Wednesday, June 06, 2012

I Sing the Body Literate

Last night Earth lost one of our most brilliant and imaginative literary minds when Ray Bradbury passed away at the age of 91. Bradbury's books were the first to introduce me to the world of adult literature as well as science fiction, and probably the first to inspire in me the desire to write.

It was around 1970, I was about 10 or so, when I picked up a copy of The Martian Chronicles. From those first pages of Rocket Summer I was hooked. For a kid in Boston, who grew up following our conquest of space and landing on the Moon, the images came through clearly. The heat of the rockets, leaving for Mars, melting the Ohio snow were vivid in my imagination. By the end of the book, There Will Come Soft Rains, was etched equally into my thoughts and my life.

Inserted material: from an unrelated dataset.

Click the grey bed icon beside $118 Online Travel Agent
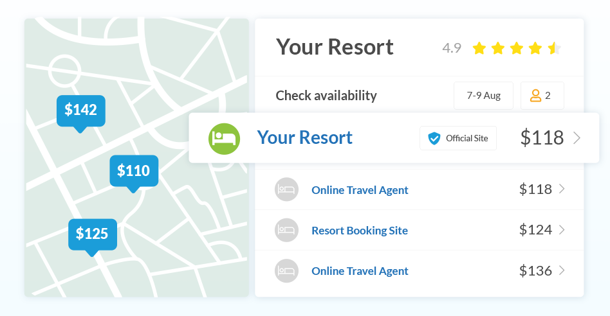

There were other "young adult" authors that I read in that period. Of course, S.E. Hinton's books were all on my shelf. The Hinton books were great for a kid who felt like an Outsider, and also helped teach me about literature. But the Bradbury books took me further, outside of myself, and into a universe of possibilities and morality.

I read more of Bradbury's short stories (The Fruit at the Bottom of the Bowl comes to mind) and novels, and later saw the movies that came from them. Truffaut's excellent adaptation of Fahrenheit 451 being the first, and later The Illustrated Man, starring Rod Steiger. That movie could not compare to the images that Bradbury illustrated through his prose, although to this day, when I see somebody with excessive tattooing, I hear Steiger's voice in the back of my head saying, "They are not tattoos; they are skiiiin eellustrationz."

And, of course, there was the Twilight Zone episode he wrote, I Sing the Body Electric. Many include this among the worst Zone episodes for its dripping sentimentality, but I always found comfort in Bradbury's melding of technology with heart.

Bradbury was not himself a "techie" or mechanical person. He never drove since witnessing a car accident when younger, and was afraid to fly. I learned that second bit of trivia from Bradbury's appearance as a contestant on "You Bet Your Life" with Groucho Marx. It came out through Groucho's interview with him at the top of the show. I don't recall whether or not Bradbury said the magic word triggering the duck to come down with $100.

The soft rains have come. Ray Bradbury, R.I.P.